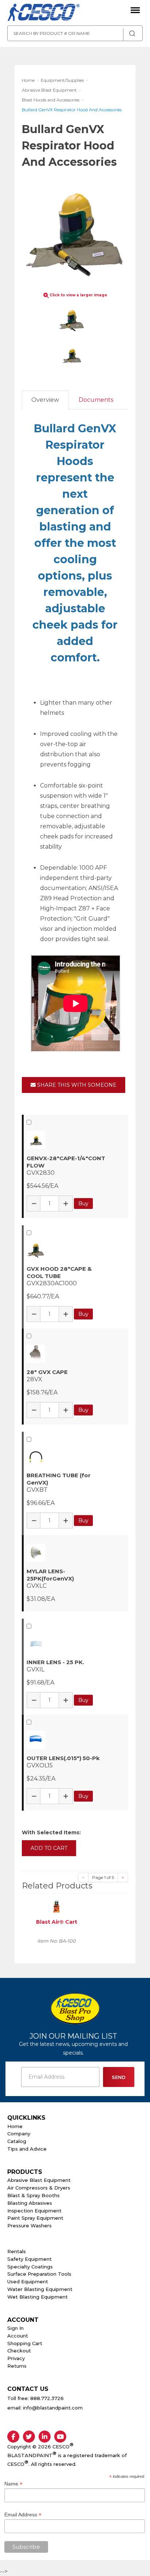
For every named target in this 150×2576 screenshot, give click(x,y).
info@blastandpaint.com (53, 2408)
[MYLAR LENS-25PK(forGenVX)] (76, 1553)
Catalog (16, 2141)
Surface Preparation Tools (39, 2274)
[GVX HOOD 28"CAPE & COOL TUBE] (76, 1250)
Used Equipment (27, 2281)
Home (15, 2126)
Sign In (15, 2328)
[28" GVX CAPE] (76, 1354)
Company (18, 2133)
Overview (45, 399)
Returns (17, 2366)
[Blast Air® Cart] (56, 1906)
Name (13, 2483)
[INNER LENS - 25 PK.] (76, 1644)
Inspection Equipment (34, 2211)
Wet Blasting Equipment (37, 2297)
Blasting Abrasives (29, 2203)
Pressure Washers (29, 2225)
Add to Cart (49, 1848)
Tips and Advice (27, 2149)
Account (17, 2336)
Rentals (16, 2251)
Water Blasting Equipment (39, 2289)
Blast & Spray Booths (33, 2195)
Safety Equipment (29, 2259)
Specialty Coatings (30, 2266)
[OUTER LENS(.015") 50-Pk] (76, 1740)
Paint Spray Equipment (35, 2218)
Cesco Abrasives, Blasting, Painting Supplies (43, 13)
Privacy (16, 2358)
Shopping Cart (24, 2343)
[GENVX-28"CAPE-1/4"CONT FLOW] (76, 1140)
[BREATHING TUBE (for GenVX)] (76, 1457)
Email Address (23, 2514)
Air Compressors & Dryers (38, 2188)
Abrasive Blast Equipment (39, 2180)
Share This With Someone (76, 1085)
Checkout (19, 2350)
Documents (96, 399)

• **Exercise brief**: Write out the line containing "Email Address (23, 2514)" and every line after it through the end of the entries. Keep each one exactly as it is, and add nothing.

• **Problem solution**:
Email Address (23, 2514)
Air Compressors & Dryers (38, 2188)
Abrasive Blast Equipment (39, 2180)
Share This With Someone (76, 1085)
Checkout (19, 2350)
Documents (96, 399)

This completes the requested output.